In a skatepark, Dwight’s blindfold is removed. Multiple masked people emerge, holding Dwight at gunpoint. Sherry appears; she apologises and explains to Dwight that she is part of the masked group, which is composed of Virginia’s outcasts who are now trying to take Virginia down. Ozzie, a member, threatens to kill Al if he doesn’t tell them Virginia’s whereabouts. Dwight honestly says he doesn’t know. Rollie appears and vouches for him. The group frees Dwight and Al, and discloses that their current objective is to shoot down the SWAT truck. Al advises them to steal the truck instead. The assault on the truck succeeds with the unexpected help of Morgan.

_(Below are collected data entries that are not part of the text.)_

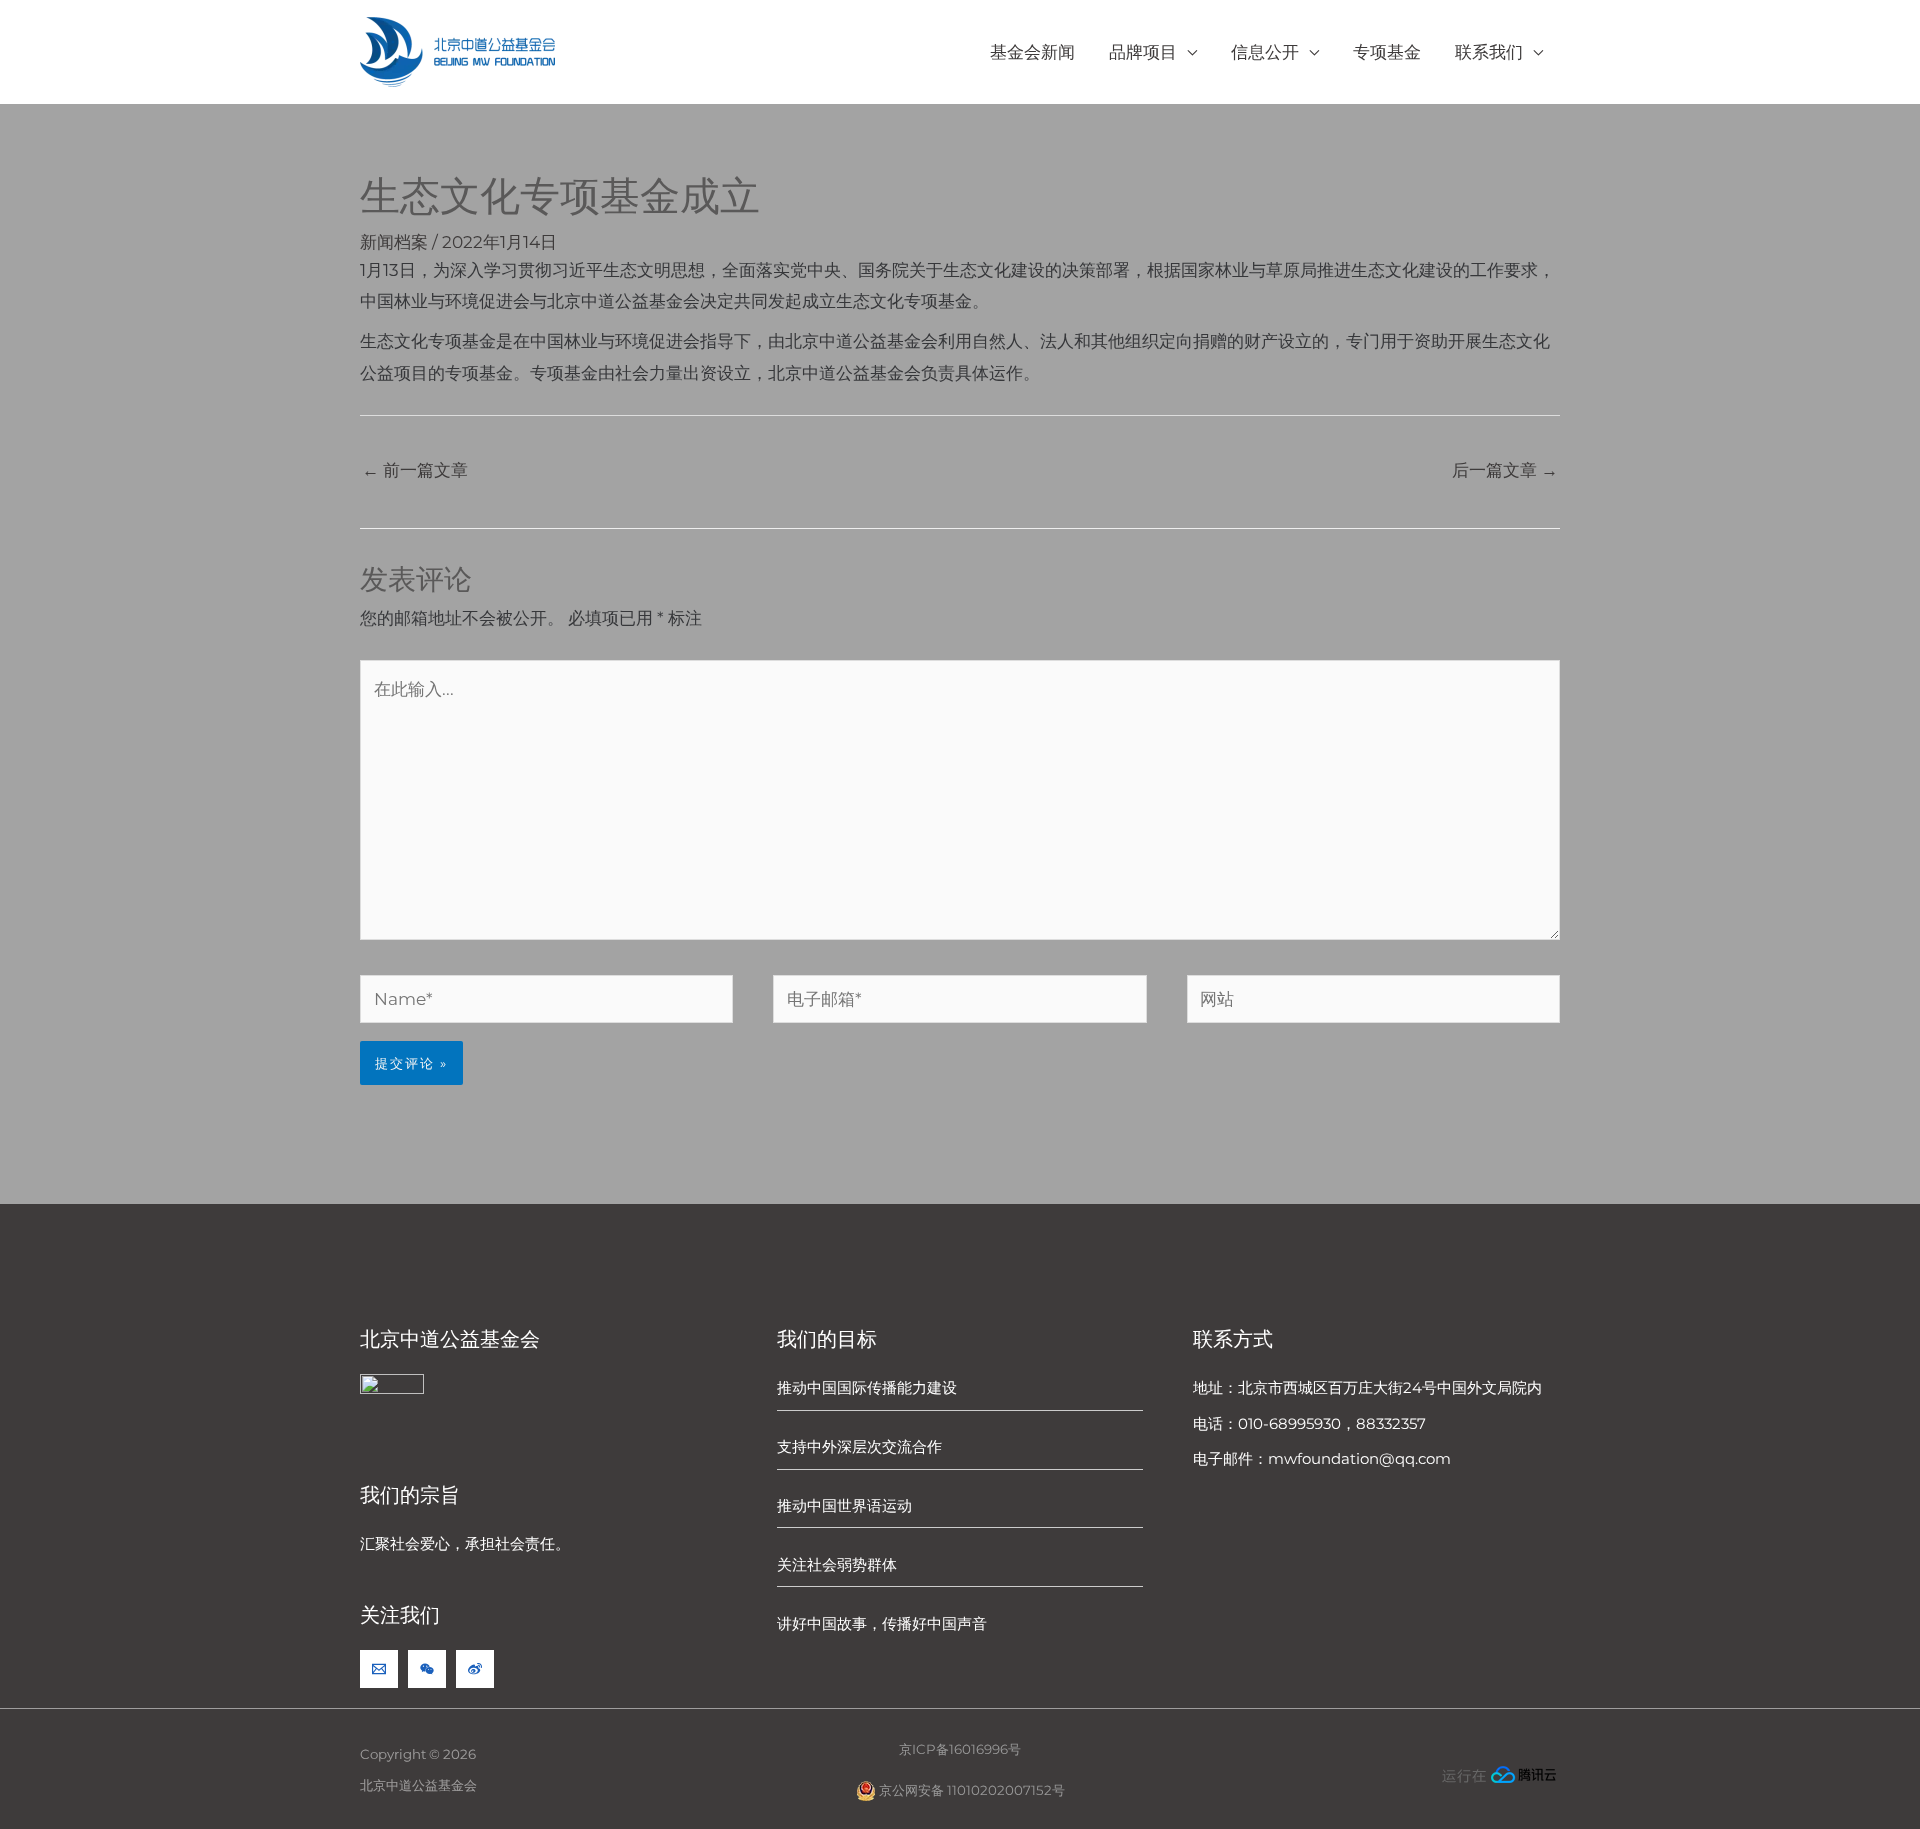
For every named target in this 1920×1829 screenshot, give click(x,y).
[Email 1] (379, 1669)
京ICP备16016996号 (960, 1749)
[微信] (427, 1669)
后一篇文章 (1505, 470)
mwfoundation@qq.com (1359, 1458)
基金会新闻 (1032, 52)
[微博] (475, 1669)
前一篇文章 (415, 470)
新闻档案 (394, 242)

The group reconvenes at the skatepark, and Morgan tells them of a new place to settle. Sherry explains that her group plans on killing Virginia. Conscious of the casualties to come, Morgan declines to participate. Dwight is hesitant, but Sherry convinces him to join. The next day, after failing to extract information from a captured Pioneer, Sherry convinces Dwight to report back in an attempt to lure Virginia out. Dwight radio-calls Hill, successfully requesting an intervention. To protect Dwight, Sherry locks him up alongside Morgan and Al, who have tried to sabotage their plans. The masked group prepare their assault.

At night, Morgan convinces Dwight that attacking now is not a good idea. Dwight frees himself while the Pioneers arrive. He gets to Sherry and talks her into calling the assault off. As the Pioneers leave, Sherry angrily blows up at Dwight, asking him to go. Dwight takes off with Al and Morgan.

En route to their new settlement, they collect the survivors from the city tower. Morgan tells everyone that the place they are heading for will require "a lot of work." Dwight leaves a clue to his destination for Sherry before setting off.

== Reception ==
David S.E. Zapanta from Den of Geek! rated the episode 3 out of 5, and wrote: "I wish I could say 'Honey' is as satisfying as the episodes that came before it, especially given the pedigreed talent behind the camera. Michael E. Satrazemis directed season 4's 'Laura' and 'Close Your Eyes' — which are among the show’s best. [...] Perhaps it all boils down to the Walking Dead universe itself being incapable of sustaining positive, long-lasting change, leaving viewers with a nagging sense of been there, done that." Paul Daily writing for TV Fanatic rated it 4.5 out of 5, writing: "The biggest compliment I can give 'Honey' is how well the simmering tension between different factions reached the boiling point." Emily Hannemann of TV Insider called it "Another good installment in a half-season where each episode has been extremely watchable. Whatever changes Fear made behind the scenes, at least thus far, it appears they’re working."

=== Ratings ===
The episode was seen by 1.24 million viewers in the United States on its original air date, below the previous episodes.